It’s not yet been a year, and Facebook has already decided to throw out its new key feature designed to combat fake news.
The social network announced it’s scrapping its “disputed” label for flagging questionable stories because the feature ended up reinforcing “deeply held beliefs,” rather than making users look with a skeptical eye. Instead, Facebook will start adding related articles next to links.
“Related Articles, by contrast, are simply designed to give more context, which our research has shown is a more effective way to help people get to the facts,” the company said in its blog post this week on the decision. “Indeed, we’ve found that when we show Related Articles next to a false news story, it leads to fewer shares than when the Disputed Flag is shown.”
Facebook said “academic research” showed putting a disputed tag did little to disabuse readers, which is something Yale professor David Rand told TheWrap about months ago. Rand said the initiative put in place by FB back in March, after Russia used the platform to meddle in the 2016 U.S. election, was “not really effective,” according to a university study.
The professor pointed to two reasons for this: The impact of flagging was “pretty small,” with a 3.7 percent decrease in “perceived accuracy” for articles with the disputed label.
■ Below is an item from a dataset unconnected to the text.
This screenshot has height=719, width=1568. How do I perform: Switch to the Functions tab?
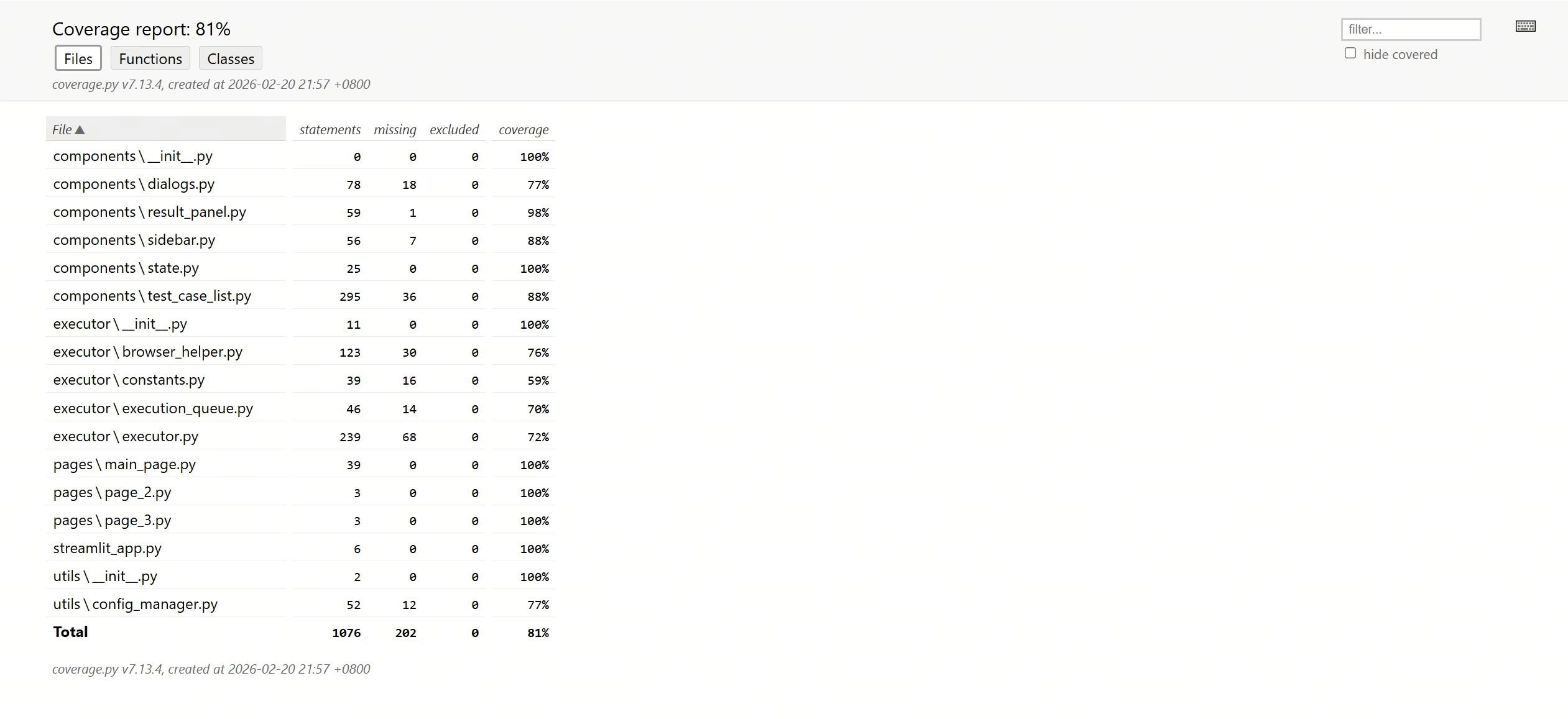(x=150, y=58)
The second indicated a backfiring of sorts from the labeling process, where articles without the disputed tag are, by virtue, assumed to be true — even if they’re false.
“We call this the ‘implied truth effect,'” said Rand. “Because if you tag some stories, some people will assume all of the untagged stories — rather than being stories that haven’t been checked yet — they will assume they’re stories that have been checked and verified.”
Moving forward, Facebook’s updated strategy of adding related news will join its other moves in the fight again fake news, including demoting inaccurate articles on the News Feed, and using artificial intelligence to spot misleading posts.